You can, of course, run your ads anyway via the emotional method and hope that by the time the person decides he needs to find a hedge fund to invest in, he’ll remember you. But that’s a long shot. People are prone to forget things without repeated exposure.

 

So what can you do? The obvious (I hope this is obvious to you) solution is to focus on the small group of people who are actively looking to invest in a hedge fund, marketing exclusively to them. But how large is this market? And how much of this market gets quickly eaten up by competing hedge funds and alternative investment organizations?

 

Well, there’s good news. In the hedge fund industry, market size is not a problem. It’s easier to grow your hedge fund with a handful of big investors than it is with hundreds of “average Joe” investors. The key to reaching out to that small market -- and succeeding in capturing their attention -- is the same as that of selling any other product requiring a certain amount of contemplation.

 

If you’re running a hedge fund, you likely have a car of your own choosing (as opposed to being stuck with something that’s entire purpose is to move you from your home to the office). Can you remember how you came to the decision to buy that particular brand and make of car?

 

Buying a car is not like buying a can of cola in the grocery store.

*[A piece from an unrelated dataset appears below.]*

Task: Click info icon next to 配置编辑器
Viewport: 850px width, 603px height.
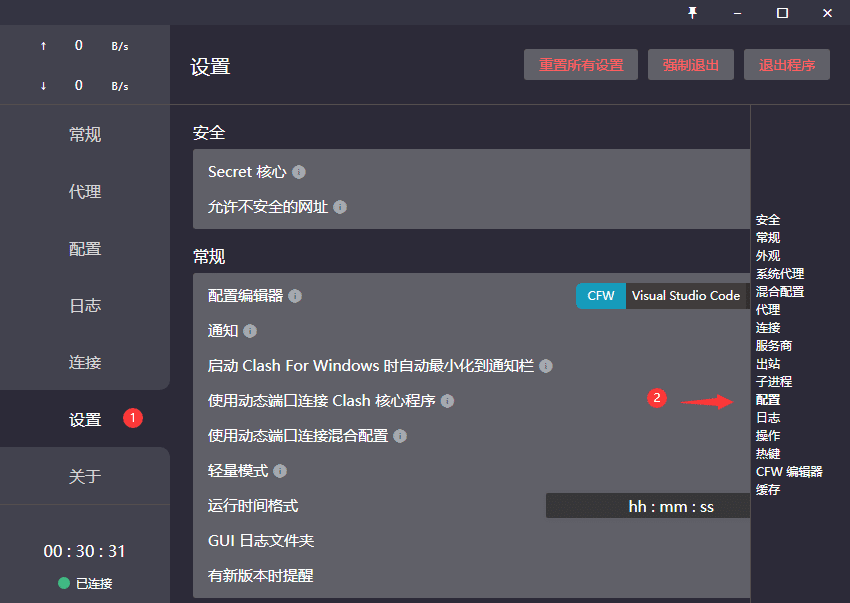Action: [295, 296]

You likely did some research. You probably went online to check comparisons. You asked friends and family for advice. You might believe that your end purchase was entirely rational, based on your research.

 

But something more psychological was at play. Once you narrowed down your selection to two or three brands, you probably began to notice those brands on the street. Previously, you probably paid little attention to what others were driving. But after going through the process of performing research, you became more acute at analyzing the differences between and traits of cars on the road.

 

It’s not that the environment changed; the cars were always there. Your brain changed. You began to focus your attention on areas that you previously ignored. As soon as you made the decision to buy a car, your brain became receptive to the cars on the street, talk about cars -- and most importantly -- advertisements for cars.

 

It’s the same for computers, phones, real estate...

 

It’s the same for hedge funds.

 

What’s the end of that decision-making process? Do you remember? Eventually, you mentally labeled a specific car “yours,” even before you bought the car.

 

We can do the same thing with hedge funds.

 

So while hedge fund advertising is easy to ignore, it’s not ineffective. Your challenge here is to get people interested. Your goals are two-fold:

  1. To convince uninterested investors to make the mental determination “I want to invest in a hedge fund.”
  2. To grab the attention of those who’ve already made the decision to invest in a hedge fund and are still looking for “theirs.”